Honestly, if anyone could make mods you'd end up with a sea of poorly made civilizations and scenarios; Very few people approach design from the point of view of designing a rival, rather than what sounds fun. As a result, it's often very poorly balanced. That said, it doesn't detract from the fun the original designer will have with it.
No... for a very specific reason -- hard-core gamers play what they're offered.
Quality modding can be achieved with plenty of expertise in a number of areas that *must* surpass imagination or ideas.
I invite you to visit this blog for a quick summary of some of the essentials.
Anyone can use whatever tools, RTM, and gain gameplay knowledge... skills of structured language(s) & coding is a different beast. Which i paid for in the late 80's.
I guess I never quite understood what you were saying in the first place because the 3D software IS available for free and for anyone to use. Most likely Firaxis know this and see no point spending the time, money and effort creating their own proprietary version when what is currently available does the trick (and very well). The current modding community has proven this with much success.
As to the elitism question well I'm not part of the the modding community so I know nothing of your internal quarrels I just play the game using functional mods like CivWillard, but I would personally find it disconcerting if in designing their proprietary modding software Firaxis removed (or at least made it tricker to implement) traditional modding methods which are always going to be more powerful, flexible and versatile.
Fewer better mods is more encouraging than a plethora of crap ones.
I suspect that's a gross oversimplification, perhaps even an outright strawman.

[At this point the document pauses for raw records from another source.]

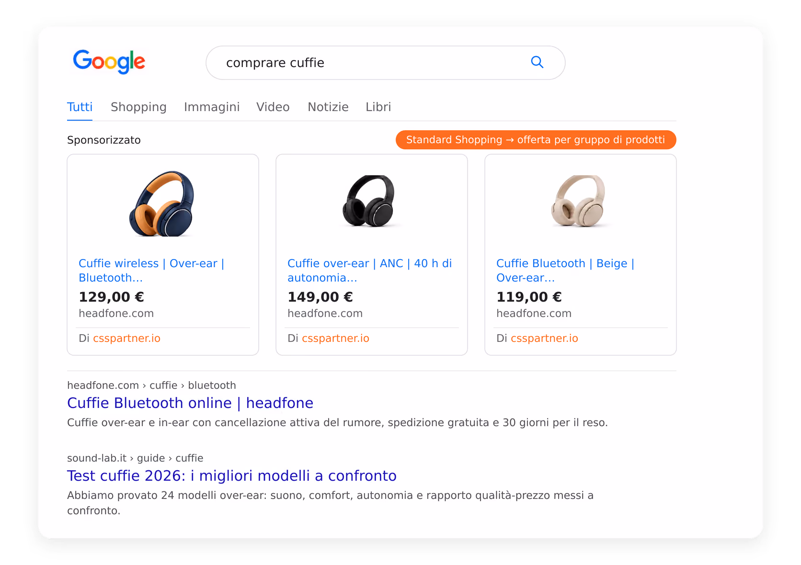801x565 pixels.
Task: Open the Video tab
Action: coord(273,107)
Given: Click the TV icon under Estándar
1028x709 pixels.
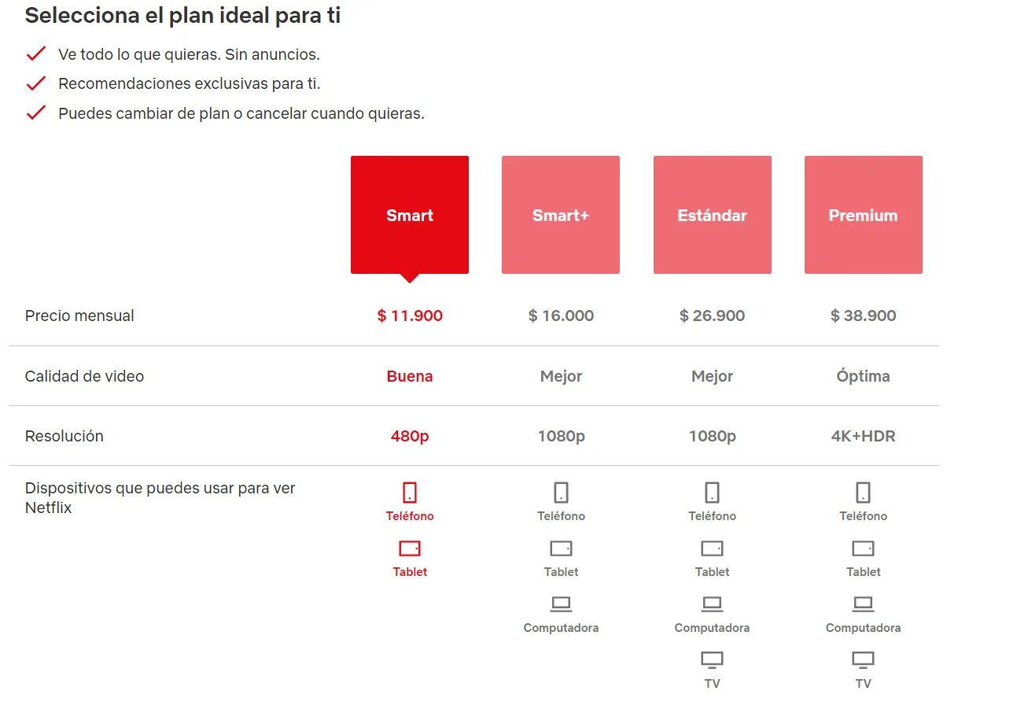Looking at the screenshot, I should [x=712, y=659].
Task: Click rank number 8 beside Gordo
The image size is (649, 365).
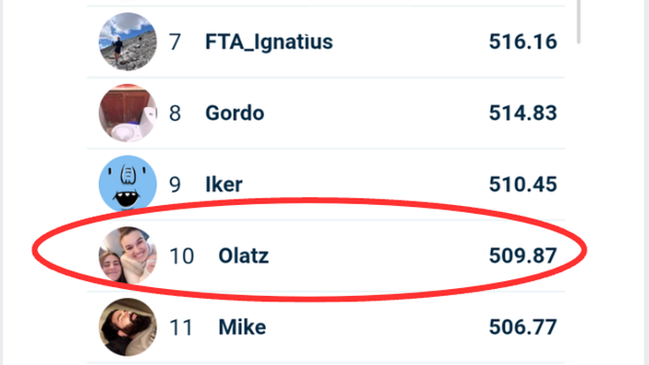Action: [x=175, y=113]
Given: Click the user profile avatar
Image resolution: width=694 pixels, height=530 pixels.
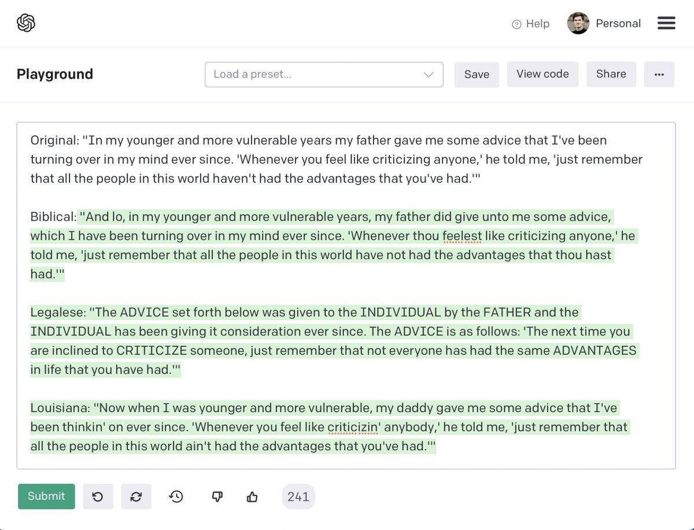Looking at the screenshot, I should 578,23.
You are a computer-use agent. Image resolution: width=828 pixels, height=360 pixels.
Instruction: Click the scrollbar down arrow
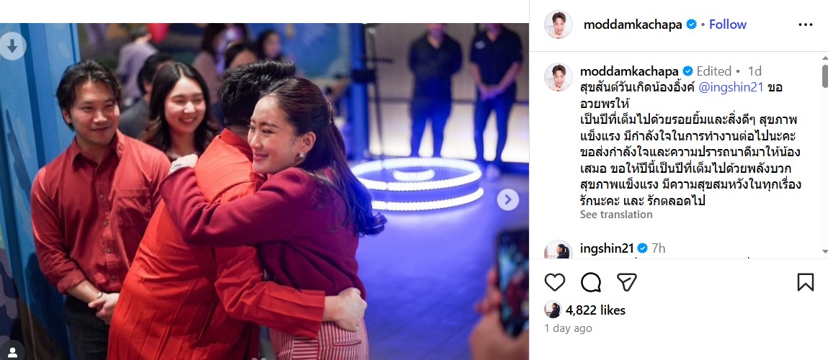click(x=825, y=252)
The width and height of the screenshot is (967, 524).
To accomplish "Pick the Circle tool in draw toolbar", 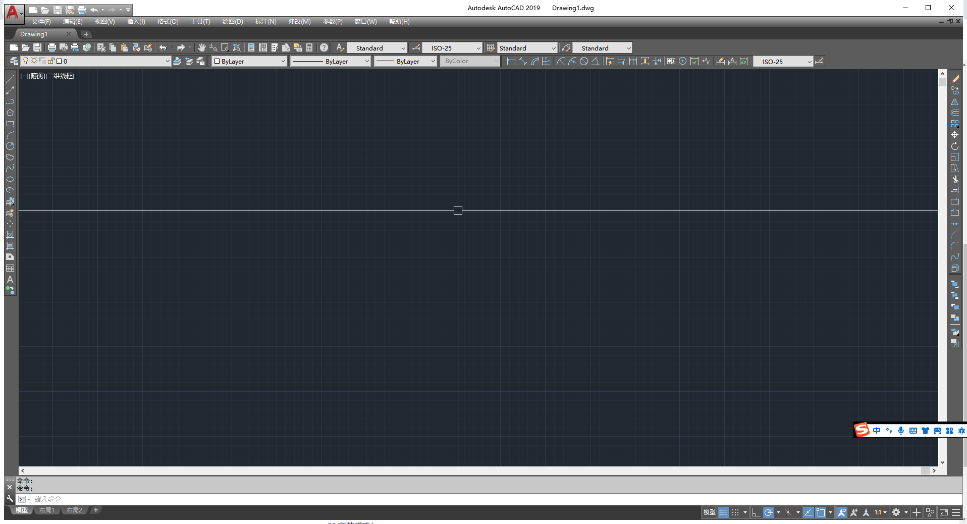I will point(10,146).
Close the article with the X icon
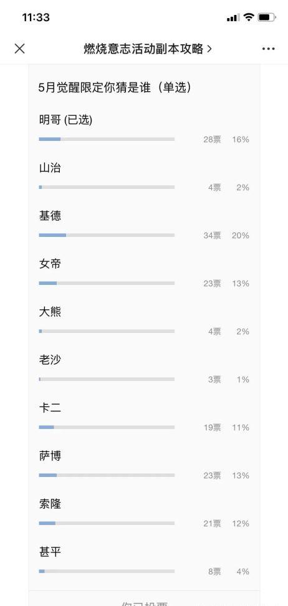 coord(19,49)
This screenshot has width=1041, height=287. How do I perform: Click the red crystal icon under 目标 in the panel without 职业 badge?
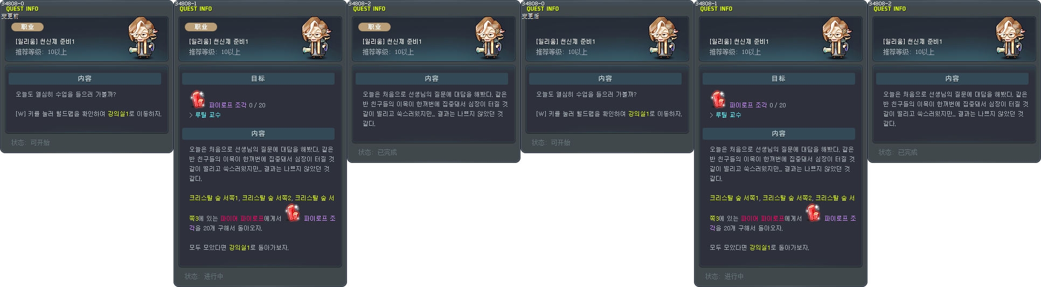pyautogui.click(x=718, y=99)
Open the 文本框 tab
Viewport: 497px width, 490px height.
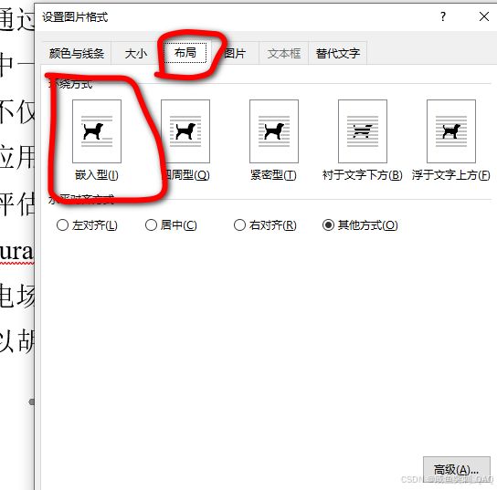284,53
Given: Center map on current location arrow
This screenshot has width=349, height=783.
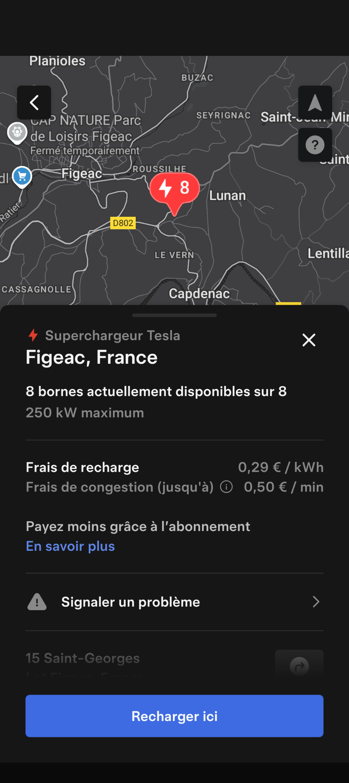Looking at the screenshot, I should (315, 103).
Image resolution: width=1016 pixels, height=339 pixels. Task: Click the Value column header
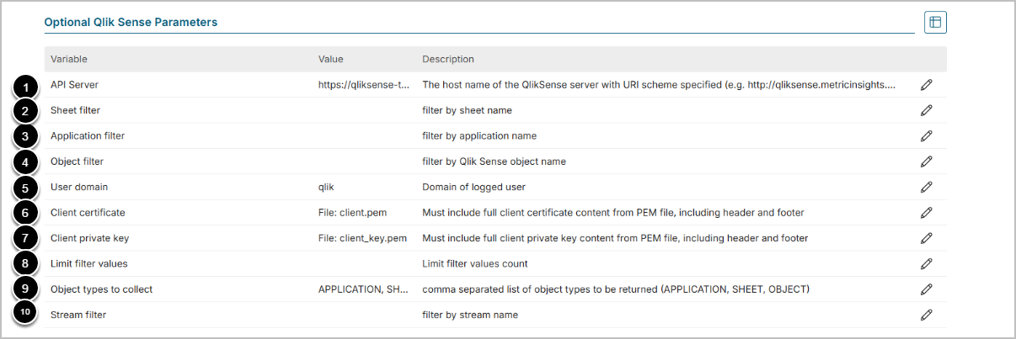[x=330, y=59]
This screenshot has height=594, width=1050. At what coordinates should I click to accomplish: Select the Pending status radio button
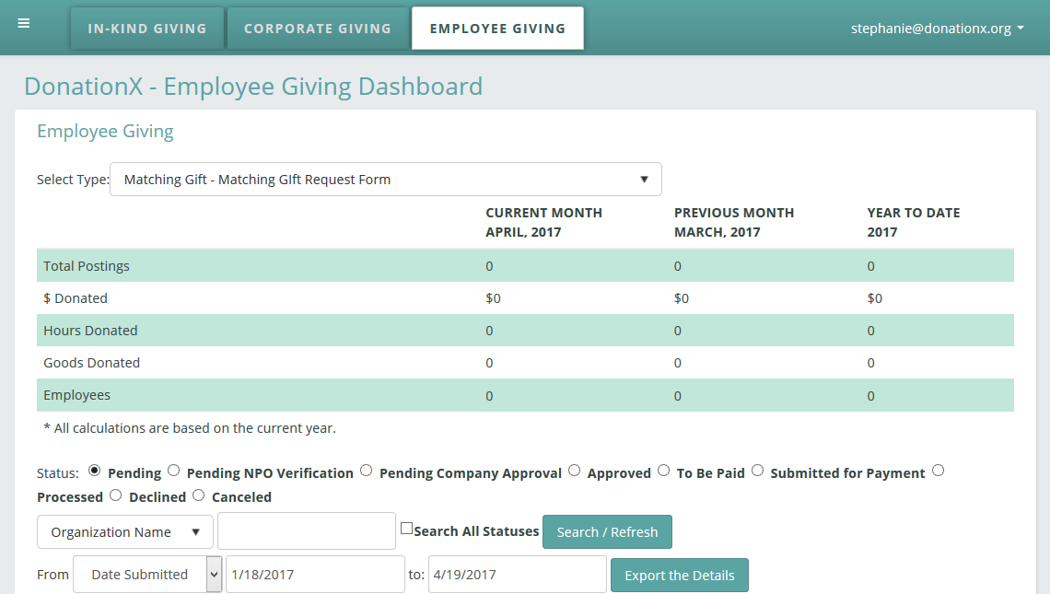click(x=94, y=470)
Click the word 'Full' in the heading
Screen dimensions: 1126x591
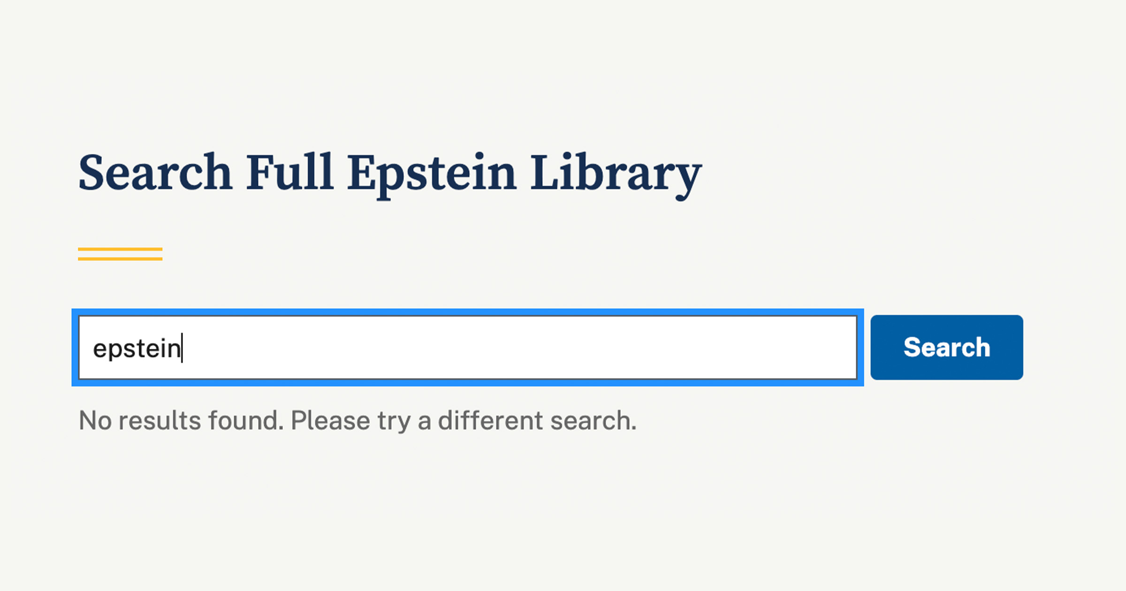[289, 174]
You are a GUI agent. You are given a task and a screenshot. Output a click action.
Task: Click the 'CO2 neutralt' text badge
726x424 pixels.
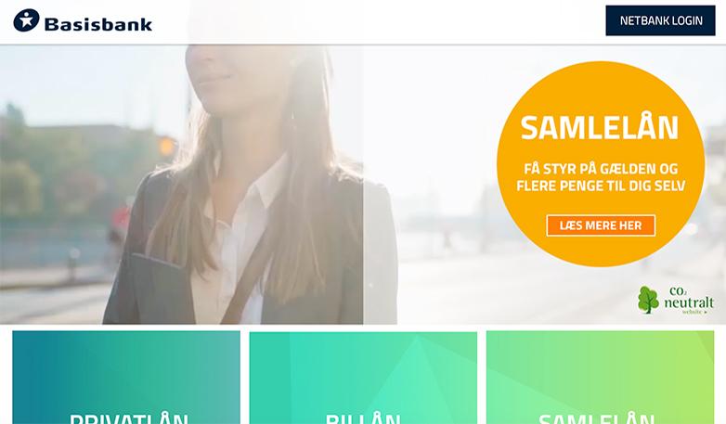(689, 298)
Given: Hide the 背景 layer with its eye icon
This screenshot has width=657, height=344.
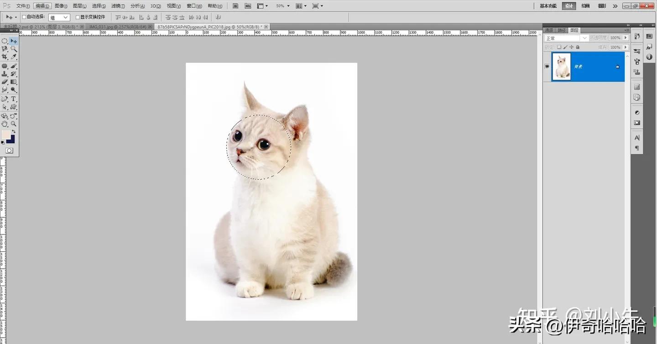Looking at the screenshot, I should (x=547, y=66).
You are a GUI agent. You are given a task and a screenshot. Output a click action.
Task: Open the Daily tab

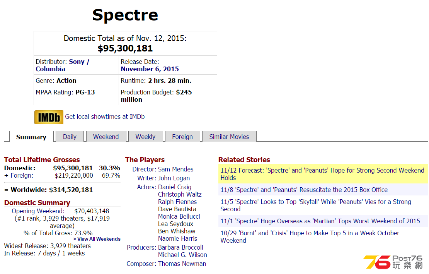pyautogui.click(x=70, y=137)
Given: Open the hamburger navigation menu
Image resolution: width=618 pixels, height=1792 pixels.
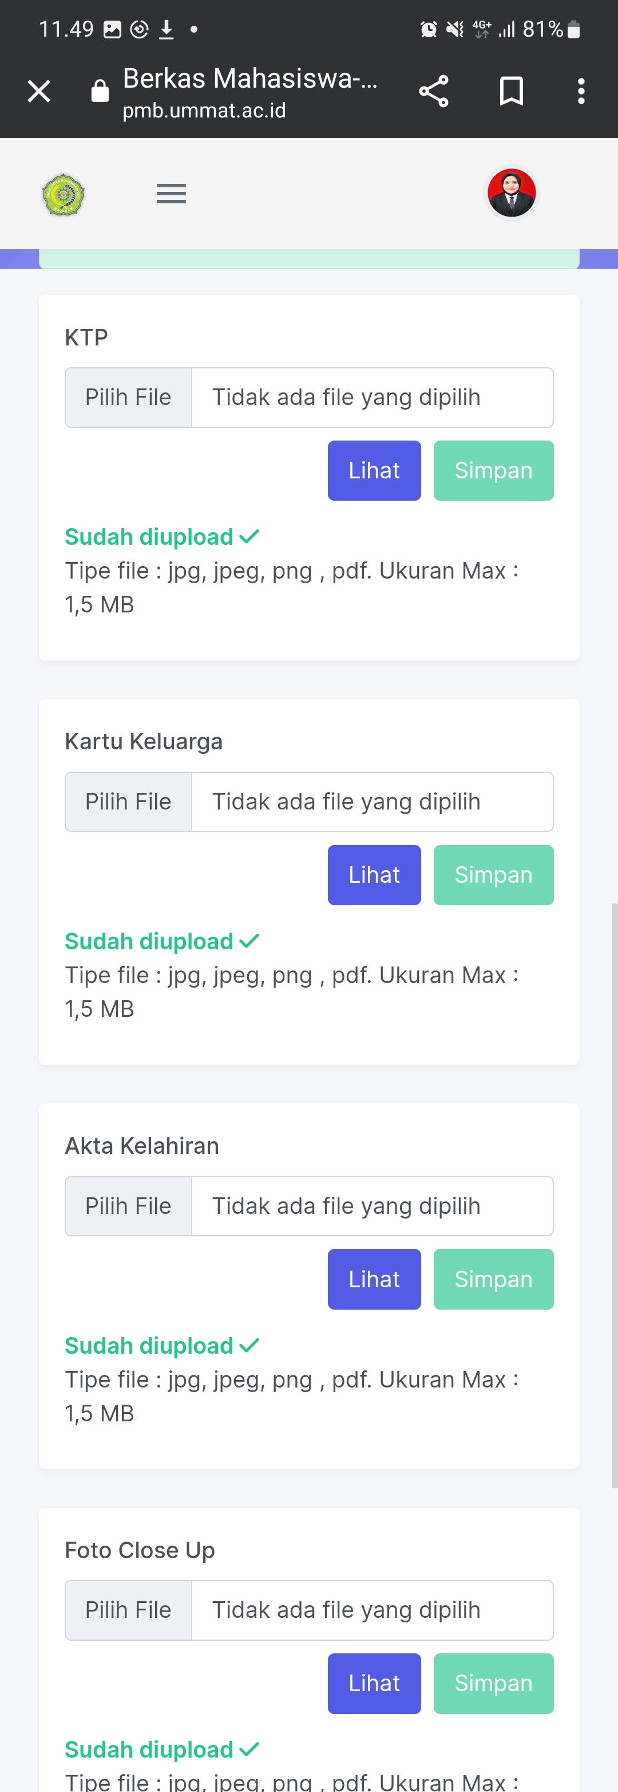Looking at the screenshot, I should [x=171, y=193].
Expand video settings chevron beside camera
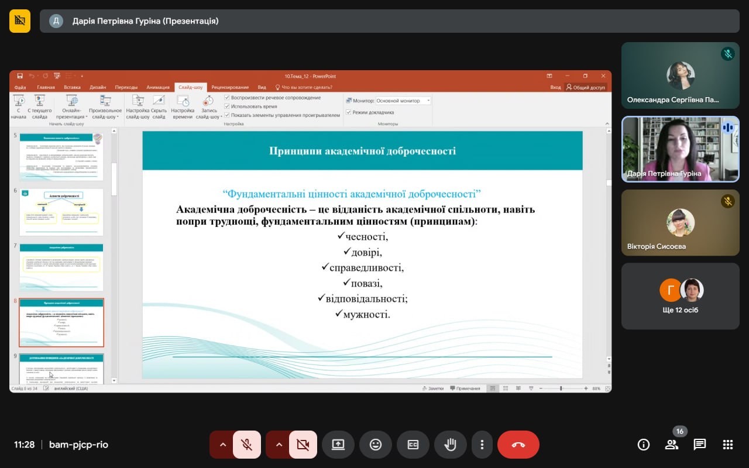749x468 pixels. tap(279, 445)
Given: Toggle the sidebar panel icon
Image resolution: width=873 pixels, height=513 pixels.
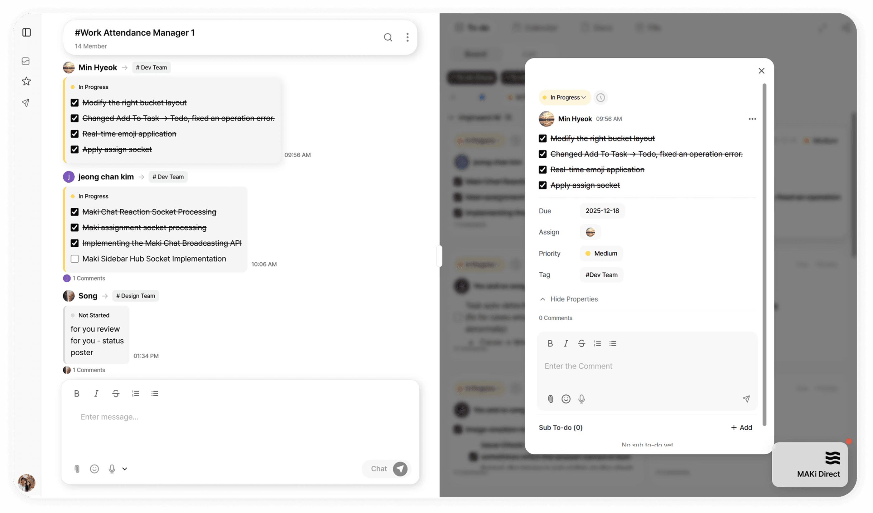Looking at the screenshot, I should pyautogui.click(x=26, y=33).
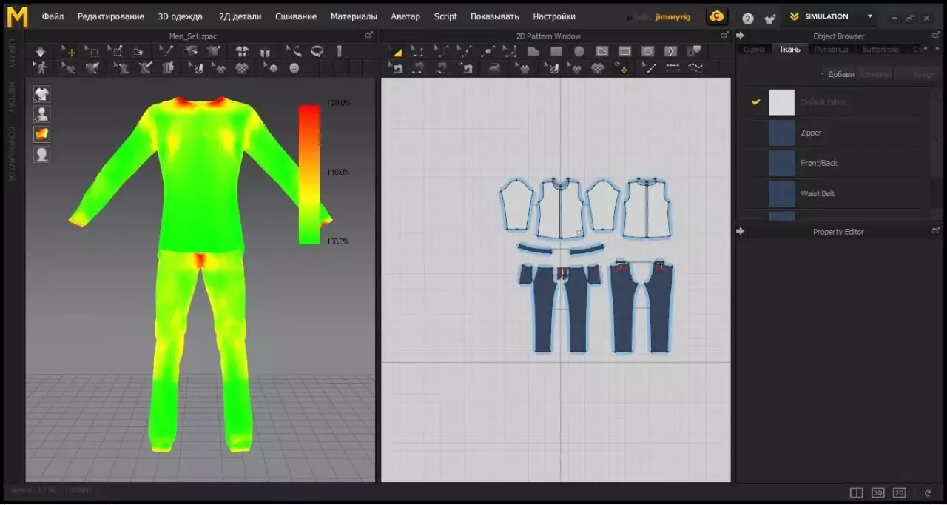This screenshot has height=505, width=947.
Task: Select the yellow Select/Move tool in 3D toolbar
Action: pos(69,51)
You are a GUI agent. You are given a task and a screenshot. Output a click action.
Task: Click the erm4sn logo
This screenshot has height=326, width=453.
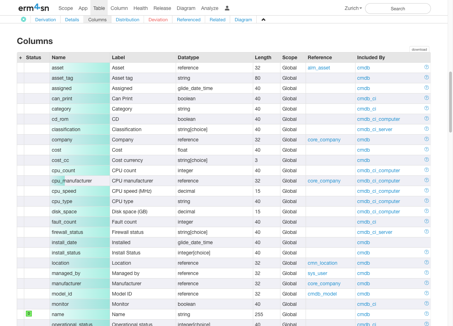pos(34,8)
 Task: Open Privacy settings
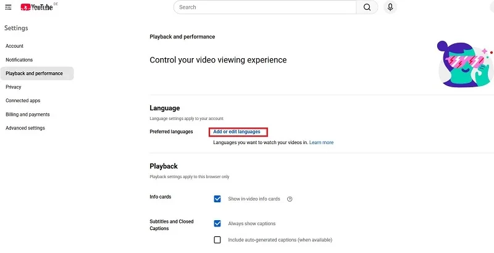13,87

I recall the situation with Neverwinter Nights. The first one was panned for being "too complex" in it's modding capabilities. NWN2, apart from having other issues (which I never really looked into) was panned for lacking utility in it's modding capabilities.
The problem is that simple, easy-to-use modding tools traditionally come at the expense of flexibility and robustness. Hardcore modders do not find that sacrifice acceptable - not because they want to keep anyone out, but because they want the tools to do more.
Little Big Planet is interesting, but it's hard to say if it's really an indication that the traditional sacrifice doesn't have to be made, or if it's just an anomoly that's limited in scope of application.
Could it really be done with Civ, or would you have to sacrifice reams of what makes the base game Civilization in order to allow for that kind of user-friendly build-your-own-game application?
If the latter, that is also not a sacrifice I'm willing to accept. I'd rather see a good base game with a small but dedicated modding community, than a mediocre base game with a large modding community struggling to overcome the limitations of the foundation rather than the complexity of the modding tools.
I imagine giving the average player the tools to easily create customisable civs or new techs and units wouldn't be in the same ball park as hardcore modding. Ideally you want both, of course, but if you have to sacrifice modding capability for ease of access, I'm not entirely sure it's worth it, and it's not like it really needs to be high priority in any case.